═══ Material for this task
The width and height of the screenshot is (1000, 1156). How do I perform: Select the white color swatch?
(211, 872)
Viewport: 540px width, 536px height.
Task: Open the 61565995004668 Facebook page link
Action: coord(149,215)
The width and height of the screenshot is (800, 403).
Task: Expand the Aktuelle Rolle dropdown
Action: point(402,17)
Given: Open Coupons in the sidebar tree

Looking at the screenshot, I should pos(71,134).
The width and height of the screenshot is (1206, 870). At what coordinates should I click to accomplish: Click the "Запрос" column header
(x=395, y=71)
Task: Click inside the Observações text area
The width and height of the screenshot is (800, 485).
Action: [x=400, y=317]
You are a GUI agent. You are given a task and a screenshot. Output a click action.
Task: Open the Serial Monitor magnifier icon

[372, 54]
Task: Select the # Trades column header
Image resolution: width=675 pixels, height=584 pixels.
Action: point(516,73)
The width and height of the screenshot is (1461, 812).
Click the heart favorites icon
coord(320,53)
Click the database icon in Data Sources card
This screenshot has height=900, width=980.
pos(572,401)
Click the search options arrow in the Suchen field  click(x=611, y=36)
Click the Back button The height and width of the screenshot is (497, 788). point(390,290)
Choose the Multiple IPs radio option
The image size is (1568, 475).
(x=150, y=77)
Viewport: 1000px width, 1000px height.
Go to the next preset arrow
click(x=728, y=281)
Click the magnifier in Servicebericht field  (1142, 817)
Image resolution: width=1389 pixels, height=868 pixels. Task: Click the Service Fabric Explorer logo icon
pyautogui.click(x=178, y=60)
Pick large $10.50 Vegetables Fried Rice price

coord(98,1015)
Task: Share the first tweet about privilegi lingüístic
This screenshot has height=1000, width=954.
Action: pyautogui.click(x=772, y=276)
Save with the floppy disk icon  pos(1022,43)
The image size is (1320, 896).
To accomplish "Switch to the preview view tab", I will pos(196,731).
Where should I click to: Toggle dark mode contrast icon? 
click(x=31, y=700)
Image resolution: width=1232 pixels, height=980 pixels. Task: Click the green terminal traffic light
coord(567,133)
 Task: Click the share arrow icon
══════
This exercise calls for the entries to be restated exactly.

The width and height of the screenshot is (1000, 1156). How do I perform: Select the white color swatch?
(211, 872)
Viewport: 540px width, 536px height.
Task: Open the 61565995004668 Facebook page link
Action: coord(149,215)
The width and height of the screenshot is (800, 403).
Task: Expand the Aktuelle Rolle dropdown
Action: point(402,17)
Given: Open Coupons in the sidebar tree

Looking at the screenshot, I should pos(71,134).
The width and height of the screenshot is (1206, 870). At what coordinates should I click to accomplish: Click the "Запрос" column header
(x=395, y=71)
Task: Click inside the Observações text area
The width and height of the screenshot is (800, 485).
Action: [x=400, y=317]
You are a GUI agent. You are given a task and a screenshot. Output a click action.
Task: Open the Serial Monitor magnifier icon

[372, 54]
Task: Select the # Trades column header
Image resolution: width=675 pixels, height=584 pixels.
Action: point(516,73)
The width and height of the screenshot is (1461, 812).
Click the heart favorites icon
coord(320,53)
Click the database icon in Data Sources card
This screenshot has height=900, width=980.
pos(572,401)
Click the search options arrow in the Suchen field  click(x=611, y=36)
Click the Back button The height and width of the screenshot is (497, 788). point(390,290)
Choose the Multiple IPs radio option
The image size is (1568, 475).
(x=150, y=77)
Viewport: 1000px width, 1000px height.
Go to the next preset arrow
click(x=728, y=281)
Click the magnifier in Servicebericht field  (1142, 817)
Image resolution: width=1389 pixels, height=868 pixels. Task: Click the Service Fabric Explorer logo icon
pyautogui.click(x=178, y=60)
Pick large $10.50 Vegetables Fried Rice price

coord(98,1015)
Task: Share the first tweet about privilegi lingüístic
This screenshot has height=1000, width=954.
Action: pyautogui.click(x=772, y=276)
Save with the floppy disk icon  pos(1022,43)
The image size is (1320, 896).
To accomplish "Switch to the preview view tab", I will pos(196,731).
Where should I click to: Toggle dark mode contrast icon? 
click(x=31, y=700)
Image resolution: width=1232 pixels, height=980 pixels. Task: Click the green terminal traffic light
coord(567,133)
 Task: Click the share arrow icon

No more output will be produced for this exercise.